A SAGA that is STUCK or taking longer than expected is invisible without deliberate instrumentation. Every SAGA system needs:
- Real-time dashboard — current SAGAs by status, step distribution, age
- Step-level metrics — p50/p95/p99 latency per step, failure rate per step
- SAGA duration SLOs — alert when a SAGA has been running longer than the 99th percentile baseline
- Stuck SAGA alerting — page oncall when any SAGA enters
STUCKstate - Correlation IDs — every service call emits traces with the SAGA ID, enabling end-to-end trace reconstruction
The SAGA pattern is the correct answer to long-running distributed transactions. It trades ACID isolation for operational resilience — and that trade is usually worth it.

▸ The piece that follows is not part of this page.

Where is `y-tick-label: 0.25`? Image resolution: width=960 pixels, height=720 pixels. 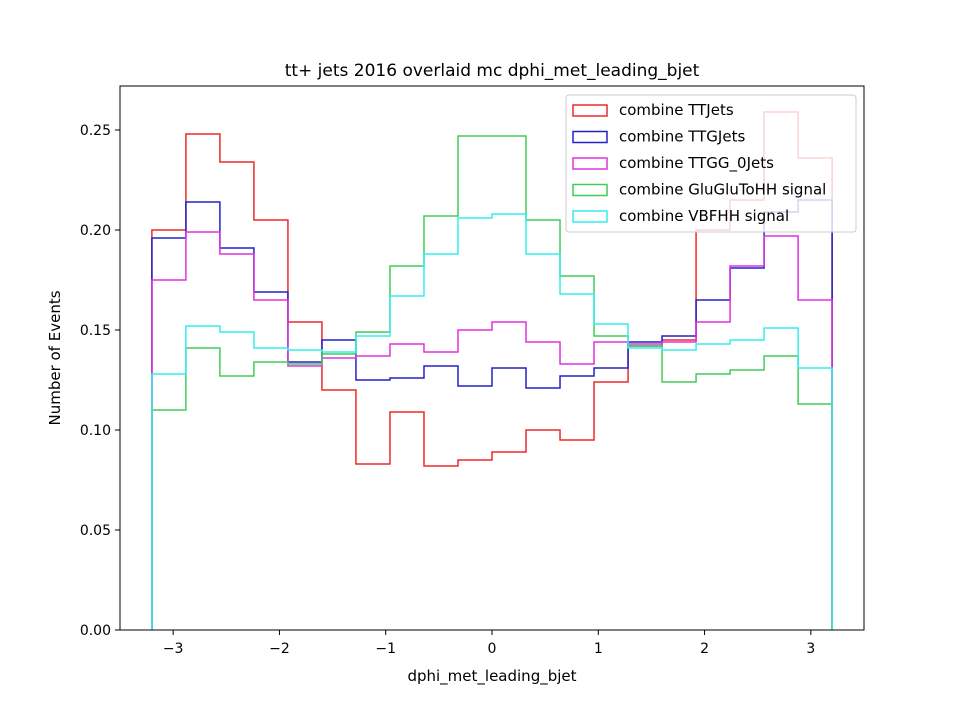
y-tick-label: 0.25 is located at coordinates (96, 131).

The architecture decision isn't whether to use SAGAs, but which coordination model to use and how carefully to design compensations. A system where compensations are idempotent, SAGAs are durably persisted, STUCK states trigger alerting, and recovery jobs run on schedule is a system that handles distributed consistency without depending on unreliable global coordination.

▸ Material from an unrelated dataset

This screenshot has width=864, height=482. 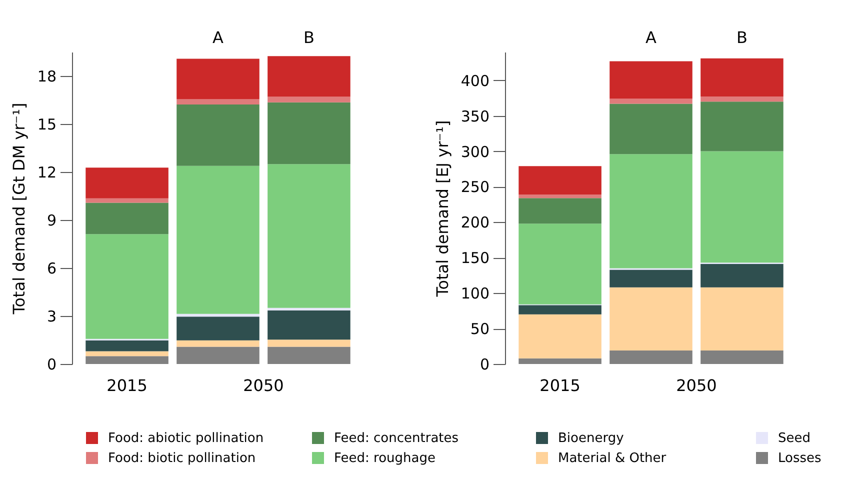 What do you see at coordinates (475, 223) in the screenshot?
I see `y-tick-label: 200` at bounding box center [475, 223].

When to choose orchestration: Complex flows, conditional branching, rollback logic, audit requirements, or more than 4 participants. This covers most real business processes.
When to choose choreography: Simple linear flows in existing event-driven architectures where services are stable and the observability infrastructure can correlate events across services.
What never changes regardless of model:
- Every SAGA step must be idempotent
- Every compensation must be idempotent
- The STUCK state must be handled explicitly
- SAGAs are an audit log — never delete them
- Test compensation paths as rigorously as the happy path
The hard part of SAGAs isn't the implementation. It's defining the business logic: what is an acceptable intermediate state? What warrants backward recovery versus forward recovery? What are the countermeasures for isolation anomalies in this specific domain? Answer those questions in design, not in production.